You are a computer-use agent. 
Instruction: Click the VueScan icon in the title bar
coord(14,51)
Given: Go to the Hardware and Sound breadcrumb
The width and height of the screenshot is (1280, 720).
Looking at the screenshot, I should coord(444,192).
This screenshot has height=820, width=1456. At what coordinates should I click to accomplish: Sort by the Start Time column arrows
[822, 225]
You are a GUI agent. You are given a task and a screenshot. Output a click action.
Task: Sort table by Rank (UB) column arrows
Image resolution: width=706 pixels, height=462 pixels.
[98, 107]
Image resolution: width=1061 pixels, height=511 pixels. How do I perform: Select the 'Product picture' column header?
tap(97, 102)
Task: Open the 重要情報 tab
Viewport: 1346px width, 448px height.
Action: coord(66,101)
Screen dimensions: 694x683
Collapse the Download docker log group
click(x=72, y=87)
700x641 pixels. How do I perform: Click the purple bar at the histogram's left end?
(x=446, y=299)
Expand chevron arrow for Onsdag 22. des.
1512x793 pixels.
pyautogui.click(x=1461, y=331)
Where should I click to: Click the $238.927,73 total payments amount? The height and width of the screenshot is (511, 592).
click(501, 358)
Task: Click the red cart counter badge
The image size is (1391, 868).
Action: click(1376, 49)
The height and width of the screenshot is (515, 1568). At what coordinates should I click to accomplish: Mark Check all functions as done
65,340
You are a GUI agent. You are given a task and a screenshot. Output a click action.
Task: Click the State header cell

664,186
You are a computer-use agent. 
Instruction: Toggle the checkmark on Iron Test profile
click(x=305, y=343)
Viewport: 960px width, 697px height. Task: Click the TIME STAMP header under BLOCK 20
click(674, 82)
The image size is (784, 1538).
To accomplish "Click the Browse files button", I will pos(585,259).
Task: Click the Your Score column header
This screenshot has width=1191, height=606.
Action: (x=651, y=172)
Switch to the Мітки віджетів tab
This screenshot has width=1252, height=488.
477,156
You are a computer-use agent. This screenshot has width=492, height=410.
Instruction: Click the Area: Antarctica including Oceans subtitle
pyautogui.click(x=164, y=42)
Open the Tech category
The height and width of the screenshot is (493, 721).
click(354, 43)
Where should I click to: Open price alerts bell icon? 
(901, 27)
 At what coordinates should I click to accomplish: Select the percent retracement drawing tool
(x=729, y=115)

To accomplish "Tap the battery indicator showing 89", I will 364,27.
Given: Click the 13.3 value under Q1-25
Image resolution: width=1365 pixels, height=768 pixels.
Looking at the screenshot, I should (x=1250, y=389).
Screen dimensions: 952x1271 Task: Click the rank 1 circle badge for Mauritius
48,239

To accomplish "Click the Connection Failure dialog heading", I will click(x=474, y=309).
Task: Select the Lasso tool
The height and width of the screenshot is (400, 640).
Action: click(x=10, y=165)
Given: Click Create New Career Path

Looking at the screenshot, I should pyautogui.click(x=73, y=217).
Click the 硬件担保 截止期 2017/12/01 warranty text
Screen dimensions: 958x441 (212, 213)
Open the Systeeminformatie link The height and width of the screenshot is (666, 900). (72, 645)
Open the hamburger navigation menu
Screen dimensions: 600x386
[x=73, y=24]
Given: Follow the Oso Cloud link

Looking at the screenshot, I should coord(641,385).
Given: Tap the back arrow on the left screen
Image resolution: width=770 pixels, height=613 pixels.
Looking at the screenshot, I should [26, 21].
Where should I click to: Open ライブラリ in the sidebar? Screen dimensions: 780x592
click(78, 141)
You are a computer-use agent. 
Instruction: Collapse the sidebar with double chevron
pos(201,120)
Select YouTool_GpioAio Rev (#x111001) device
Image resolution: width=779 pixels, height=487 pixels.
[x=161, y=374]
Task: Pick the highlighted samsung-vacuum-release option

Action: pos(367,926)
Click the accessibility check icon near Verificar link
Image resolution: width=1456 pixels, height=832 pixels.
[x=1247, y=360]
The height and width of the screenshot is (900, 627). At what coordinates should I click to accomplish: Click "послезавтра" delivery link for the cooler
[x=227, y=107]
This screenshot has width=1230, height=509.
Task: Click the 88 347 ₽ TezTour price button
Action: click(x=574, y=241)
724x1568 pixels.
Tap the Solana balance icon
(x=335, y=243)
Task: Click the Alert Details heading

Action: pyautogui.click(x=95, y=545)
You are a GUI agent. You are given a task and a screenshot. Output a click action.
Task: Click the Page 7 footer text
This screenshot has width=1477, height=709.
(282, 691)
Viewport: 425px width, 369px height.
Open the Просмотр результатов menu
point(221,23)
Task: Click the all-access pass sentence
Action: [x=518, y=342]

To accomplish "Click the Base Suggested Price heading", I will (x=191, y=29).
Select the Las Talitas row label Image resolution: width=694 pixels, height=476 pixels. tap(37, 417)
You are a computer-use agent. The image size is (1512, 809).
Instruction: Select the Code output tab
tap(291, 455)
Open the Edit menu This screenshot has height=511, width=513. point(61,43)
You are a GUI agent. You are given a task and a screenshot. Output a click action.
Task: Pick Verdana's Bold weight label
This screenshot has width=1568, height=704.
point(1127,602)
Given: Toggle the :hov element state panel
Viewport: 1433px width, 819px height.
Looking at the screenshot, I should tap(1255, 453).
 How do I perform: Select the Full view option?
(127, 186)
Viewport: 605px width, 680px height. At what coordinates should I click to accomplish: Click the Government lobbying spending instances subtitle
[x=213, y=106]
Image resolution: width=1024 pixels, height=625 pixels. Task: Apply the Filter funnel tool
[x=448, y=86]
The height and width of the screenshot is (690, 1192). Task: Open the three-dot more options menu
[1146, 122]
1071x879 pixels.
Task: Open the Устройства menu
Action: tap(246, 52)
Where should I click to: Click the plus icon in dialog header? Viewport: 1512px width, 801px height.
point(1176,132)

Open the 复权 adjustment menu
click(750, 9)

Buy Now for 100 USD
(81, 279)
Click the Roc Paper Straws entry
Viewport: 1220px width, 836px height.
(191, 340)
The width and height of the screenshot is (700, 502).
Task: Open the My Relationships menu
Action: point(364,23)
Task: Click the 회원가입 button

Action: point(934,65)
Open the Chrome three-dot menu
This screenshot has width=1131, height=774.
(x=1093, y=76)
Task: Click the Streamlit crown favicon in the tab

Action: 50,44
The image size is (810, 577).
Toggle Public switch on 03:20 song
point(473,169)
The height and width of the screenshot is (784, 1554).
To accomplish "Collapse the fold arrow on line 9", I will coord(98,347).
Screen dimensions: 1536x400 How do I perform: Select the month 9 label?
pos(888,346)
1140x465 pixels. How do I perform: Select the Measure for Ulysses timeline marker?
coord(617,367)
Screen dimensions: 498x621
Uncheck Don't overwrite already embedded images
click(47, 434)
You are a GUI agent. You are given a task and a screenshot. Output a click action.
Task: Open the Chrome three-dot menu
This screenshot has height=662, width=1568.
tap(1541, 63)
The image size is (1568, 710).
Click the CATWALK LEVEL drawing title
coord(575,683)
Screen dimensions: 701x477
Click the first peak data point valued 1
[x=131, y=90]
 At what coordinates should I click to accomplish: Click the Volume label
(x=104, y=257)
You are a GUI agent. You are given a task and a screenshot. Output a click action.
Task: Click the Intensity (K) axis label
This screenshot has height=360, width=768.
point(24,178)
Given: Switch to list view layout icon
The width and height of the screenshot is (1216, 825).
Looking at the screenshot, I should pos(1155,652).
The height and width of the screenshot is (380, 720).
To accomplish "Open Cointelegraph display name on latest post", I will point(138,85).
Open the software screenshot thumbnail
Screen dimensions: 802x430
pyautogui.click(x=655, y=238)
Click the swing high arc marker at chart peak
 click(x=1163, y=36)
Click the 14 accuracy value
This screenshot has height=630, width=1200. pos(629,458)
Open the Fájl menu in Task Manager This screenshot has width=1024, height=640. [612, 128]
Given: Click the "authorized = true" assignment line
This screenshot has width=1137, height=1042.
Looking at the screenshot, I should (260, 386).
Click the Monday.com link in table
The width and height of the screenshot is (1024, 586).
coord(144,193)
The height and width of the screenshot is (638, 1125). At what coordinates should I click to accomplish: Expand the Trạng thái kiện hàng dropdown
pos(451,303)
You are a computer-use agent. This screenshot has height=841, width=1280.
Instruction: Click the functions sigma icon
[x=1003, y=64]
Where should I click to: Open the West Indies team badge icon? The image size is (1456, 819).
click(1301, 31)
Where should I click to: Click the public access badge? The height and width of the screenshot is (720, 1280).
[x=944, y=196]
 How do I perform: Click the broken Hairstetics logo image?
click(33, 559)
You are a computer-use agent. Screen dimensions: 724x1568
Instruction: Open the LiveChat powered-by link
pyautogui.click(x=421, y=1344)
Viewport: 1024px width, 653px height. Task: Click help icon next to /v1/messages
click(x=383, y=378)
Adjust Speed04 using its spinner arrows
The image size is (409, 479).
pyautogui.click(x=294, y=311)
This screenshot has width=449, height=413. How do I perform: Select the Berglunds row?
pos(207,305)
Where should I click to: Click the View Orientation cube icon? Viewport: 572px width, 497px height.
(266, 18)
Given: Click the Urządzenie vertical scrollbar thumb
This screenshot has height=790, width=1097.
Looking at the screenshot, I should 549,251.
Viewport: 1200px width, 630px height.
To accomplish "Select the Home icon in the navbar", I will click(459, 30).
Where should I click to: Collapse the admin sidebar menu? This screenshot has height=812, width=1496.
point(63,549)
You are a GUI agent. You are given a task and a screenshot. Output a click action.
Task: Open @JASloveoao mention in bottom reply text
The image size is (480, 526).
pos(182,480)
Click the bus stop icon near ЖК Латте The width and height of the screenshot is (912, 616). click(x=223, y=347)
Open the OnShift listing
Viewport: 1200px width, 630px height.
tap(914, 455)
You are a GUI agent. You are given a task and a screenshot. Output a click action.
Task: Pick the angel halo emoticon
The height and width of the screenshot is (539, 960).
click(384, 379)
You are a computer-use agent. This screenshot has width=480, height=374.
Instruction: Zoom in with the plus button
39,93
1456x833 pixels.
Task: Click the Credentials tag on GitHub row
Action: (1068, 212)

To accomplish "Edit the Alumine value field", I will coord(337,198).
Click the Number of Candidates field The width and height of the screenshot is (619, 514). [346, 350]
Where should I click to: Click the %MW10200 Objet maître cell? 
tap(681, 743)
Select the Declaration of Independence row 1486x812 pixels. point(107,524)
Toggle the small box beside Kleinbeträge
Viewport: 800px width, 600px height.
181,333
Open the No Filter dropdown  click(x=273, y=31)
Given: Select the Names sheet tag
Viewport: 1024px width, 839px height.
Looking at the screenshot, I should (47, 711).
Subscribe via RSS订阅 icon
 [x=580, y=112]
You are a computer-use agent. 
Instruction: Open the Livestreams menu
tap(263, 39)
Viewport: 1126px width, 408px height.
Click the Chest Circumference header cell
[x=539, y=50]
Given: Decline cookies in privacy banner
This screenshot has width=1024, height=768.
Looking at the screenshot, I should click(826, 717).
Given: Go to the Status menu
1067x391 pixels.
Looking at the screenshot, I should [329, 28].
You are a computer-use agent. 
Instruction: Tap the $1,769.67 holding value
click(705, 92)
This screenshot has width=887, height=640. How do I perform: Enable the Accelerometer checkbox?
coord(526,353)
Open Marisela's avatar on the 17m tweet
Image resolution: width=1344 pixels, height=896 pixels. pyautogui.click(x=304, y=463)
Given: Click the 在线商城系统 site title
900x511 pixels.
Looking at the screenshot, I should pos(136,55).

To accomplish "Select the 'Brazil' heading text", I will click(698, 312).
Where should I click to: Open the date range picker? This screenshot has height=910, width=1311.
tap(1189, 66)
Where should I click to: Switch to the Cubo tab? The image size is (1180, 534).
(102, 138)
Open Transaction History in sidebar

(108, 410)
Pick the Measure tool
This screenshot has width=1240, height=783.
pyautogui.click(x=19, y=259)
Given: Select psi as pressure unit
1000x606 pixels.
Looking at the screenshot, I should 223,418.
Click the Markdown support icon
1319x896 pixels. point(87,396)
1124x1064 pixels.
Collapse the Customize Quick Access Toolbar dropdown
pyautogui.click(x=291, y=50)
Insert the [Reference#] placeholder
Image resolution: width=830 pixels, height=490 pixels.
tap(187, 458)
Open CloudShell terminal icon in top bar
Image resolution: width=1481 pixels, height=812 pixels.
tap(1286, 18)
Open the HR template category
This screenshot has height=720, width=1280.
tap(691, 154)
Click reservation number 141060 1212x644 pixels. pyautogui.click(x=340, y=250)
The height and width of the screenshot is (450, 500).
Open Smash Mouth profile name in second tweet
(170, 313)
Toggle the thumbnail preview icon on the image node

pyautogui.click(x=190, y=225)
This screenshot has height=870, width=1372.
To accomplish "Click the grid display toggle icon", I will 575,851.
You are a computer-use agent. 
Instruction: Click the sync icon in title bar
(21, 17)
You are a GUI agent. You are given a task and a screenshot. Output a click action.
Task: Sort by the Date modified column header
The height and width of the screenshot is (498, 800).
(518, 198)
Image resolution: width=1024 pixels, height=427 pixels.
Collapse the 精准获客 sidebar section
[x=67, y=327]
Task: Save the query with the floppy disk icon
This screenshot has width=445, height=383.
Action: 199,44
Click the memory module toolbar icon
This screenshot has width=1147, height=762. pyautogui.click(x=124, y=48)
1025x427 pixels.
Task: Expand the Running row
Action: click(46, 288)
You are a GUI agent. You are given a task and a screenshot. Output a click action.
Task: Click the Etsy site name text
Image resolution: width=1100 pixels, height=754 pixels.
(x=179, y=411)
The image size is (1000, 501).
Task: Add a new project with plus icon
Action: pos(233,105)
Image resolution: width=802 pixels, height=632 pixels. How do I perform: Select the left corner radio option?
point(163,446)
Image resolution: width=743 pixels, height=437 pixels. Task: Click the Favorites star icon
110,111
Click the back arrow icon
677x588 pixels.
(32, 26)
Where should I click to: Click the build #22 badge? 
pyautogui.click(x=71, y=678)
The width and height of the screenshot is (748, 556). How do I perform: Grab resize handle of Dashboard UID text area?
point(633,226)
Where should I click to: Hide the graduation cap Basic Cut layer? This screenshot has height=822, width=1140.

========================================

▸ **How to complete this task**:
Please print the material above exactly as it appears, from its first line through the line containing "Task: Sort table by Rank (UB) column arrows", inclusive, and stop there.

▸ **Written reply**:
You are a computer-use agent. 
Instruction: Click the VueScan icon in the title bar
coord(14,51)
Given: Go to the Hardware and Sound breadcrumb
The width and height of the screenshot is (1280, 720).
Looking at the screenshot, I should coord(444,192).
This screenshot has height=820, width=1456. At what coordinates should I click to accomplish: Sort by the Start Time column arrows
[822, 225]
You are a GUI agent. You are given a task and a screenshot. Output a click action.
Task: Sort table by Rank (UB) column arrows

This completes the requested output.